Minggu, 16 Januari 2011

kecoa terbang

Bunyi menggetarkan telinga dari kepak sayapnya membuatku teringat pohonpohon yang menangis. Bukan karena gergaji listrik atau kapakkapak menghantam tubuhnya. Pohon menangis karena tupai dan burungburung kehilangan rumah. Tak ada pohon pernah sekolah, tak pernah belajar cara menjadi walikota, tak bisa tabah mendengar berita tentang sungaisungai yang kelaparan memanjat meja makan, mengharukan, ikanikan saling berpelukan dengan handai taulan, menanyakan berapa potong tubuhnya telah jadi pahlawan.

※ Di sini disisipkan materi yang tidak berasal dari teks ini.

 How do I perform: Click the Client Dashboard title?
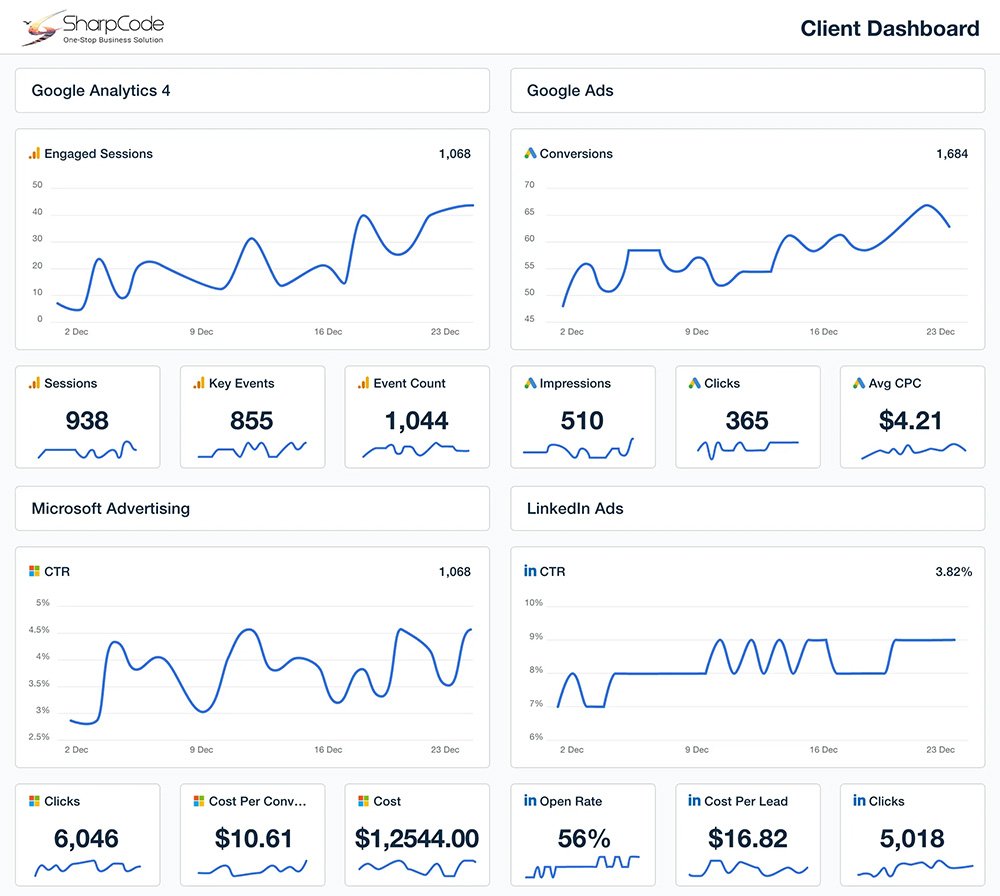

Perempuan itu selalu berkelana di jalanjalan, saat tak ada hujan. Mendekati besibesi dan roda, meminta sedekah, membuatku marah. Bukan kepada perempuan tak kukenal. Marah pada alamat dan babbab yang hilang dari kitab usang yang mestinya mengajariku cara melahirkan bayibayi dari plastik. Bayibayi pintar beperut angin, tahan banting dan bisa tertawa, memanggilku mama dengan gembira saat kutinju dadanya.

Sayapsayap hitam, tak bisa kugambar jelas bentuknya, membuatku kesal. Tak berhenti berputar di langitlangit kamar, tak ada mata pada sosoknya. Tanpa mata, ada di manamana, udara, lantai, meja kerja, meja makan, pada setumpuk baju kotor di lorong dekat kamar mandi. Ada di manamana membuatku mengingat nama matamata buta. Mahluk pecinta sampah, mengingatkanku pada perempuan yang kubenci, perempuan jorok yang berlindung dalam dadaku sendiri. Betapa susah mesti mengingat yang harus terbuang, betapa pelik menyayangi pecundang yang memandangku dari dalam cermin.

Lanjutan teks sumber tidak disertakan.